Your task is to reproduce exactly the lines that run from the beginning of the data through the line where "Given: Click Case" appears.

(Given entries)

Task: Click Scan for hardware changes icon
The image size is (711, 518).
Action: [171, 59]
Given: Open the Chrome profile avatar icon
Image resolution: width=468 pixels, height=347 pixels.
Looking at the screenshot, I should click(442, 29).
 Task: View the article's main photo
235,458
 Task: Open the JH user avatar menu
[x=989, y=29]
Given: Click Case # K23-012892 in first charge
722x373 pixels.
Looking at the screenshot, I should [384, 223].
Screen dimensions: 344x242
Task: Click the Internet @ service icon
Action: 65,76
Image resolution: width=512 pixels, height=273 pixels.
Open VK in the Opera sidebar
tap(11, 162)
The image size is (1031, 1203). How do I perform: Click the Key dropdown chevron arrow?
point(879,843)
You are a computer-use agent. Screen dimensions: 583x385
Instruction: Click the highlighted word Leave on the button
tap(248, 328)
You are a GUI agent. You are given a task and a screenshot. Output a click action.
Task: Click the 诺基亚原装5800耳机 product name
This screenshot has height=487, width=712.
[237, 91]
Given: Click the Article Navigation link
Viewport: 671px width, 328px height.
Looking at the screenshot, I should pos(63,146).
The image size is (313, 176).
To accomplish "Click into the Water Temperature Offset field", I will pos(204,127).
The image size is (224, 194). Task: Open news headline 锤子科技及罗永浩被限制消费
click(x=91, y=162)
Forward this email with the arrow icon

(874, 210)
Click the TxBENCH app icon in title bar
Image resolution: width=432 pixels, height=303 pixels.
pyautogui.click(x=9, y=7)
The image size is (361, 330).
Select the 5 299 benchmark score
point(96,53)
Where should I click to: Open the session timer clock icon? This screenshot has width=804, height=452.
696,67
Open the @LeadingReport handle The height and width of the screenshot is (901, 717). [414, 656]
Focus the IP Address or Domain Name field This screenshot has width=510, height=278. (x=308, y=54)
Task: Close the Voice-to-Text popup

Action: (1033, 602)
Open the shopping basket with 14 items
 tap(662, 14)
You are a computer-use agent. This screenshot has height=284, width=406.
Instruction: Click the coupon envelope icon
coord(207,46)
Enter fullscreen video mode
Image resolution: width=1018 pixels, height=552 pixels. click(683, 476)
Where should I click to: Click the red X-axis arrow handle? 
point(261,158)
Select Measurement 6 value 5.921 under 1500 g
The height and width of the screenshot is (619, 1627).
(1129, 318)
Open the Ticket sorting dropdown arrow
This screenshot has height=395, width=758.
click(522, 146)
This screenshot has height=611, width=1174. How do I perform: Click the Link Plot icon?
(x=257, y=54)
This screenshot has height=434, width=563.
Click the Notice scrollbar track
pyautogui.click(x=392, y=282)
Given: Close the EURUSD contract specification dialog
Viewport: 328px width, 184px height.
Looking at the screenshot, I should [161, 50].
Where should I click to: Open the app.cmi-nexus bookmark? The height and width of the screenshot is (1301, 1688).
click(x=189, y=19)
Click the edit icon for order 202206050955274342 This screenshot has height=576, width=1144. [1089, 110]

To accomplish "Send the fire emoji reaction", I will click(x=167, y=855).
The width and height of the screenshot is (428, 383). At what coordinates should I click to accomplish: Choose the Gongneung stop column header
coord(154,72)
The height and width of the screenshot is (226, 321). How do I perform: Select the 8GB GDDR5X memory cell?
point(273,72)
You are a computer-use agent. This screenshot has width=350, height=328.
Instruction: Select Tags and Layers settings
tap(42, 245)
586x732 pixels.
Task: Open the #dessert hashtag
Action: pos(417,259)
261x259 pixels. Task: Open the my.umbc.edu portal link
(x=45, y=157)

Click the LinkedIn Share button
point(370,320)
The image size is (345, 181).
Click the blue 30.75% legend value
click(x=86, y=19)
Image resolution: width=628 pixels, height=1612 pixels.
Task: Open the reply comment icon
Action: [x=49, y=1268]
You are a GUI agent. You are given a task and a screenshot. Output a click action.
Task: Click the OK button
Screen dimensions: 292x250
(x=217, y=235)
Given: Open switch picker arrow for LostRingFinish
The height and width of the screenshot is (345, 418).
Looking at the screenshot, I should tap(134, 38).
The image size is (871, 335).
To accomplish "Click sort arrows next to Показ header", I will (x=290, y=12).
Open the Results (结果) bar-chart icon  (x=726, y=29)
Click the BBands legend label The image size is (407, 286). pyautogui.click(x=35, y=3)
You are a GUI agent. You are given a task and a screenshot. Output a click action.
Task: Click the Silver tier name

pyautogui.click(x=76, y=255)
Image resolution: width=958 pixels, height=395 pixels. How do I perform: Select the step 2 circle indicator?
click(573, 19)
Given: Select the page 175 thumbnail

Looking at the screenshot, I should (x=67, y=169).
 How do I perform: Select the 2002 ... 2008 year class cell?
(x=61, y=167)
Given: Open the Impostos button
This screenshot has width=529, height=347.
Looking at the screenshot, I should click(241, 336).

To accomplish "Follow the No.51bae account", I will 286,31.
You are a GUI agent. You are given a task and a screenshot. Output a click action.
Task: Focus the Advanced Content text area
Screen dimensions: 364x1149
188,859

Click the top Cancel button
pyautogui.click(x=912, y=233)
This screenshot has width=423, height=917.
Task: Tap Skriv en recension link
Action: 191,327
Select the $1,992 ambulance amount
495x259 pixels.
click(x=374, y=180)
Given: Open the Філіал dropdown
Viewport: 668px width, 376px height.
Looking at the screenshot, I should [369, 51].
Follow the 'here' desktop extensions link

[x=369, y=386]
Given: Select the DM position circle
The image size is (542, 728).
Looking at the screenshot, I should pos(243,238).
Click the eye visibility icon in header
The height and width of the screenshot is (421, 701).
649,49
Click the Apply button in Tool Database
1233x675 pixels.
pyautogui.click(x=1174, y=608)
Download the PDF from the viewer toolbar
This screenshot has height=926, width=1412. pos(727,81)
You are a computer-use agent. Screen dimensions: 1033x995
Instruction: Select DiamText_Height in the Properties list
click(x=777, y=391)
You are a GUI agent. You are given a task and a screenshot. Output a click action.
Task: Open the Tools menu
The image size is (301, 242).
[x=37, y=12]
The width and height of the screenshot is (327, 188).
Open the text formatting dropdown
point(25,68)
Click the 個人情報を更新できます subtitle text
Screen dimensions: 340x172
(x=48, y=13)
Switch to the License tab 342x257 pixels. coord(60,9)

(End Given entries)

## Reply
Task: Click Scan for hardware changes icon
The image size is (711, 518).
Action: [171, 59]
Given: Open the Chrome profile avatar icon
Image resolution: width=468 pixels, height=347 pixels.
Looking at the screenshot, I should click(442, 29).
 Task: View the article's main photo
235,458
 Task: Open the JH user avatar menu
[x=989, y=29]
Given: Click Case # K23-012892 in first charge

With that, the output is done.